A high level description of a few research areas:
- Online Learning: We aim to develop robust prediction methods that do not rely on the i.i.d. or stationary nature of data. In contrast to the well-studied setting of Statistical Learning, methods that predict in an online fashion are arguably more complex and nontrivial. Major questions that arise in this setting are: (a) How to model the problem at hand? (b) How many examples are required to achieve certain level of performance, and what are the computationally-efficient methods? (c) How to deal with incomplete feedback and the exploration-exploitation dilemma? Examples: sequentially predicting users' preferences, classifying nodes in a social network, sequentially selecting medical treatment strategies while observing limited feedback about the past decisions, etc.
- High-Dimensional Statistics: This setting is centered around the problem of recovery of high-dimensional and structured signals hidden in noise. Since standard statistical methods are often computationally intractable, the question of interplay between computation and statistical optimality arises. Examples: estimation of communities in networks, recovery of few relevant genes in a large set of gene expression data, etc.

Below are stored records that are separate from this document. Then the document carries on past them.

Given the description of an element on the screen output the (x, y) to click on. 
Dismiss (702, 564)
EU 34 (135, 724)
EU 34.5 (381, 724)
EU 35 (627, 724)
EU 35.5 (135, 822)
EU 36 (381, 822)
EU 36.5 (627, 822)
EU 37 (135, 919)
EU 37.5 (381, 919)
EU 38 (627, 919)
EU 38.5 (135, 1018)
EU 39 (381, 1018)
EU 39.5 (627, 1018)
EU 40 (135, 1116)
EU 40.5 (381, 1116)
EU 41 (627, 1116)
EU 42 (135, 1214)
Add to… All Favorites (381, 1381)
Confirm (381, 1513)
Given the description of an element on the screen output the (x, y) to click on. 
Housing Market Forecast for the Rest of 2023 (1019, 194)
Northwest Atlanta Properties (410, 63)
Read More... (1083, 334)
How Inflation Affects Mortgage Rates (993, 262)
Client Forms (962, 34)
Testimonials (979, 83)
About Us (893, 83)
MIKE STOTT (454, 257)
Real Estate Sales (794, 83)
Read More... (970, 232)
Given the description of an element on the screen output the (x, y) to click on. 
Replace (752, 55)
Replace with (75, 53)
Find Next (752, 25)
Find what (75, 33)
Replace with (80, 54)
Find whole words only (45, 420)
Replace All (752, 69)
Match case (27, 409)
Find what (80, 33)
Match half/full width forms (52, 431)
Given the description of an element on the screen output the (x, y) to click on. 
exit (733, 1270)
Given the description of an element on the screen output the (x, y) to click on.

- Statistical Learning: We study the problem of building a good predictor based on an i.i.d. sample. While much is understood in this classical setting, our current focus is on the Deep Learning models. In particular, we study the various measures of complexity of neural networks that govern their out-of-sample performance. We aim to understand the "geometry" (in an appropriate sense) of neural networks and its relation to the prediction ability of trained models.
- Non-Convex Landscapes: Here we are interested in understanding properties of high-dimensional empirical landscapes that arise when one attempts to fit a model with many parameters (such as a multi-layer neural network or a latent variable model) to data. Some of the questions that arise are: (a) What is the behavior of optimization methods on such landscapes? (b) What salient features of the landscape arise from its random nature? (c) How can one exploit randomness in the optimization method to analyze its convergence?